After returning to the
Evangelical Lutheran Church in America (ELCA) after a 15-year absence, I embarked on a mission to create a hymnal supplement. When I learned that Luther himself had produced two
hymnals in 1523, and 1526- I figured, "why can't I?" The goal of the supplement has key important criteria goals: connecting with Luther, singable restored hymns and
liturgy, and educating - inspiring others with information on the music they are
singing. The book offers past, present and future and is to help in the
Lutheran identity.
I had left the American Lutheran Church (ALC) back in 1980 two years after the
Lutheran Book of Worship (LBW) came out. Being musical from an early age, I felt that the loss and alteration of key historic liturgies and hymns was a wrong move in the LBW. The new settings of liturgy were interesting and fun to sing, but something missing- our fabric of who we are as Lutherans in our
music through our liturgy. Moving from full score liturgy to the unison lines without any information on composer or material felt like it was dumbed down. What I did find in LBW to be most fun to sing was the new hymns from new composers and different churches. I think the updated English in the psalms and other key elements in the book are fantastic. However, when it came to the modernized harmonies and texts to the classic hymns- many of us were frustrated singing them because they didn't sing like they used to. To many of us Lutherans, LBW leaves a bittersweet taste in our mouths each Sunday still to this day.
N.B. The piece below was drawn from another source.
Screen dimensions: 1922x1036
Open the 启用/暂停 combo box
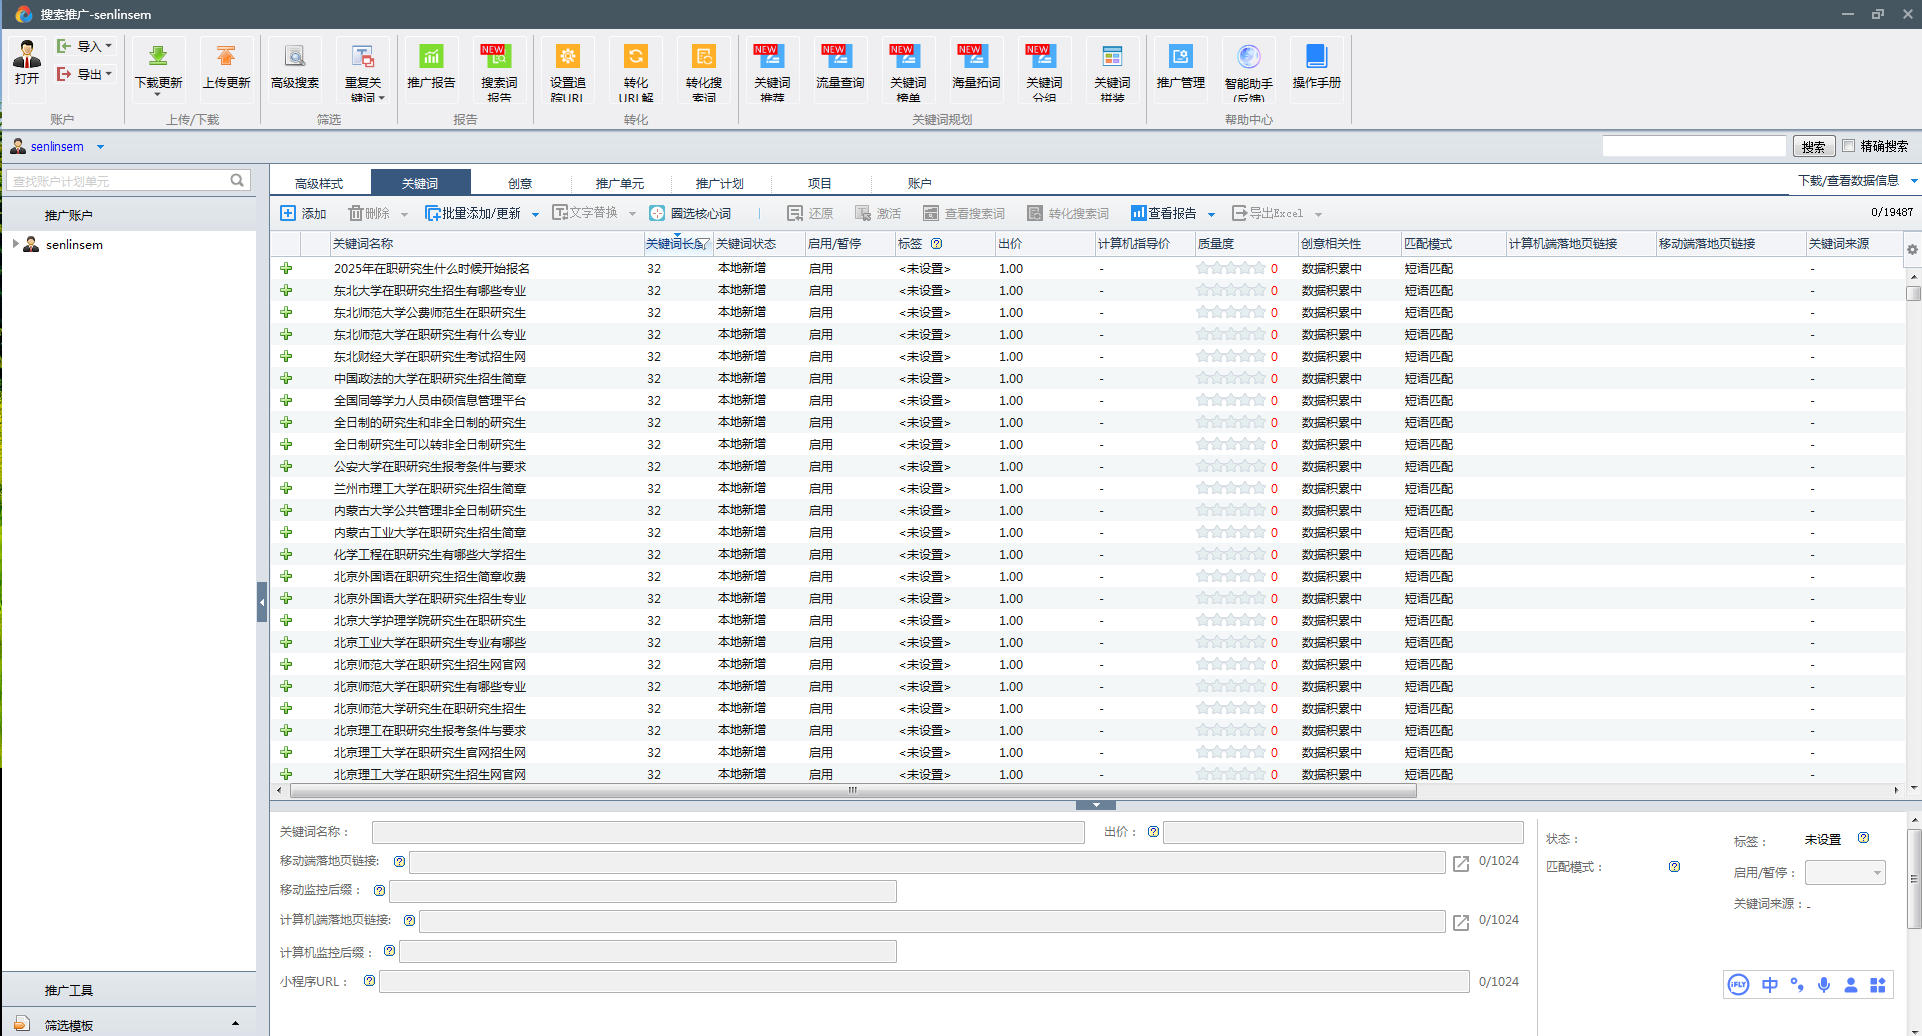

One Sunday in 1980, my family discussed that we didn't want to go to church to sing out of the LBW anymore. So, thus began a search for a church with our missing music to connect to God. After visiting several churches, we soon discovered that Methodists were singing the beloved hymns we missed- and oh gosh, could they sing! Many of the same hymns and harmonizations with Amens found in the Service Book and Hymnal (SBH) were in the United Methodist Hymnal. Their hymnal even offered American folk tunes, ethnic, and African-American hymns never heard in our Lutheran circles before. The United Methodists seemed to have a grip on their musical past to identify with Luther and his connection to the Wesleys who founded that church. The Methodists even shared the same liturgy music as Lutherans from the SBH First Setting Common Service, and it was regularly used each Sunday. The threefold Danish Amen was also used there at the end of the service. There were many other Lutherans who became "methalu" when many of us joined the United Methodist Church.